• **Task material**
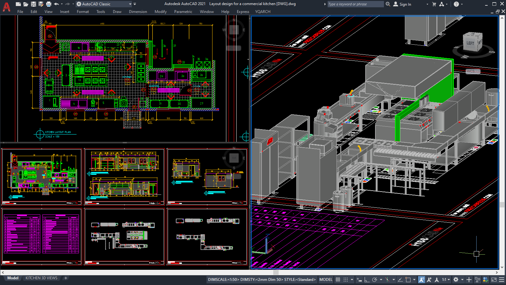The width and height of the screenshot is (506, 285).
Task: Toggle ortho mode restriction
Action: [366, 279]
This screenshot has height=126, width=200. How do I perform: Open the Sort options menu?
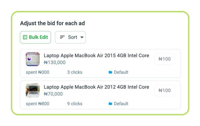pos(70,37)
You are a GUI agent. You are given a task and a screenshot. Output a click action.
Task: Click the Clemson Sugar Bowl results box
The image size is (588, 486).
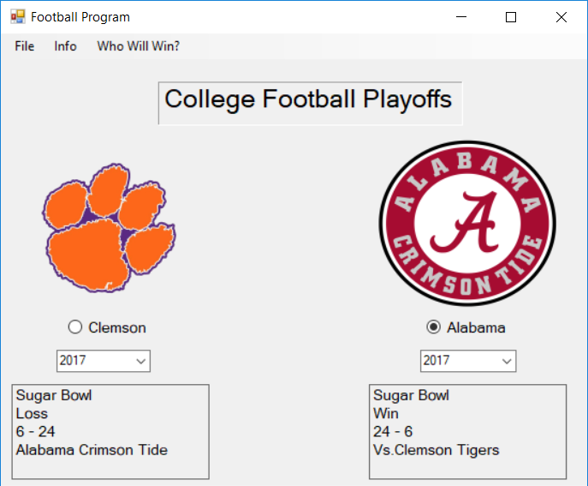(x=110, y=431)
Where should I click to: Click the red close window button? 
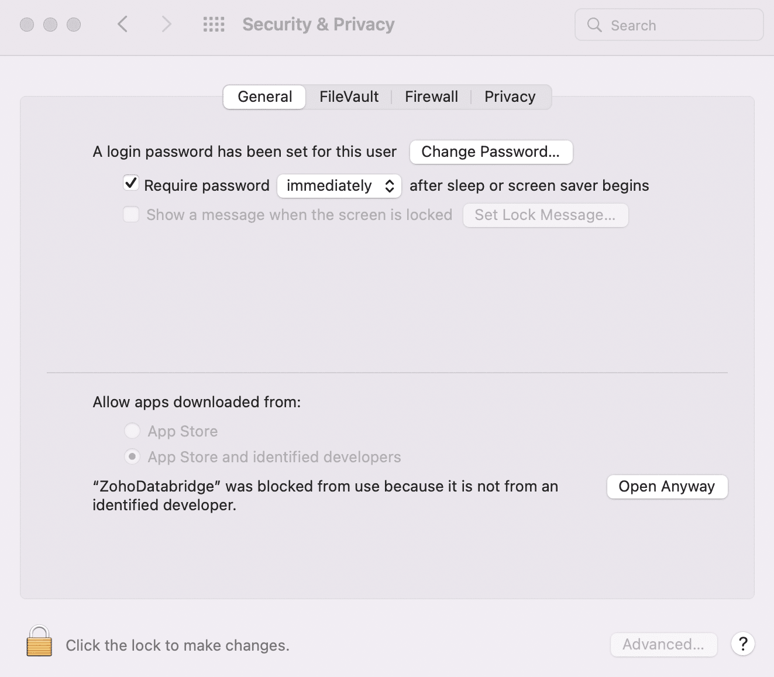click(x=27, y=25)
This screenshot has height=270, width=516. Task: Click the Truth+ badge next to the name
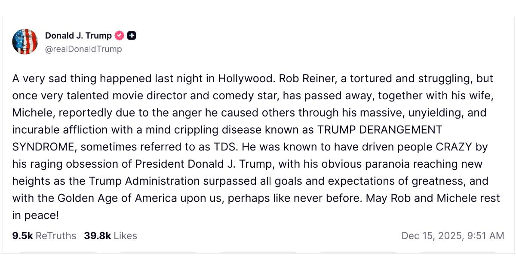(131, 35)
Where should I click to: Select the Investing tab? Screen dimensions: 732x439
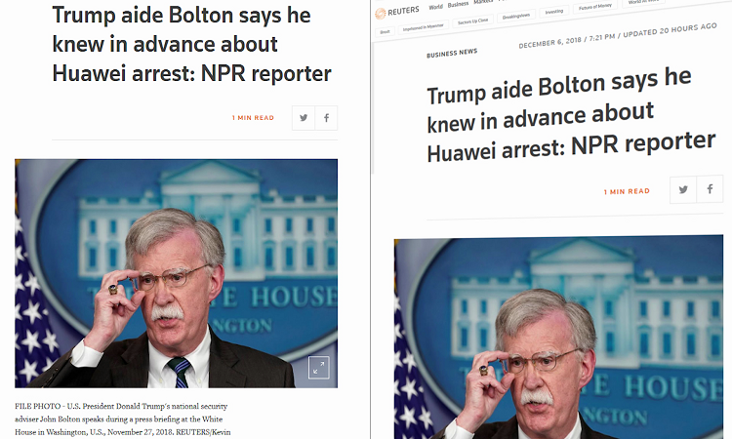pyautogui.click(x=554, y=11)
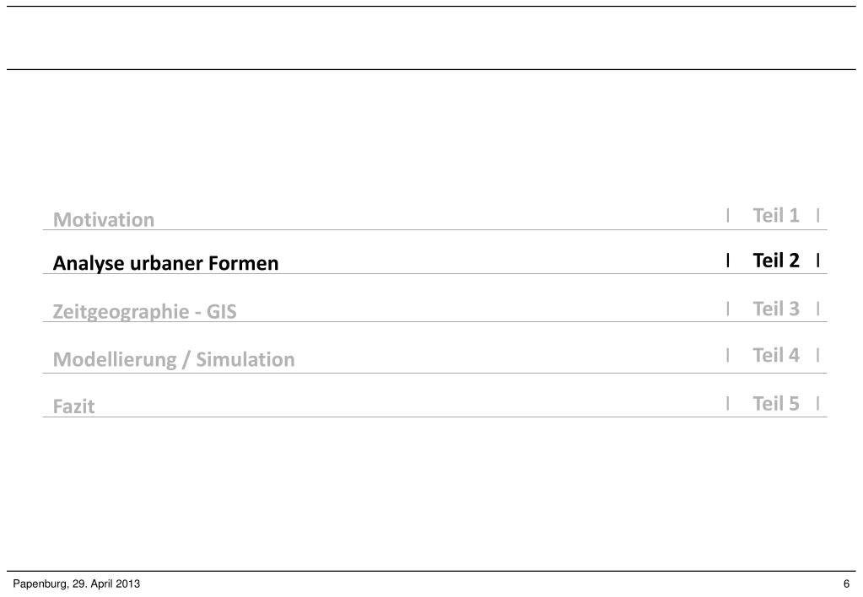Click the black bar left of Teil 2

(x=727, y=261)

...

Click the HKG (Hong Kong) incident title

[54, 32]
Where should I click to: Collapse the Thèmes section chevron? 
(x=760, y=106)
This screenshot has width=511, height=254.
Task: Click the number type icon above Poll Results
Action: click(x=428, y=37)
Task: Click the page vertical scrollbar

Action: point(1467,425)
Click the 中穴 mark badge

• **What you are asked to do**
Echo everything from the line containing "Where should I click to: Select" down to the line containing "(x=727, y=261)", both included, leaving the pictures out.

• **The completed task**
Where should I click to: Select the Investing tab? Screen dimensions: 732x439
pyautogui.click(x=554, y=11)
Click the black bar left of Teil 2

(x=727, y=261)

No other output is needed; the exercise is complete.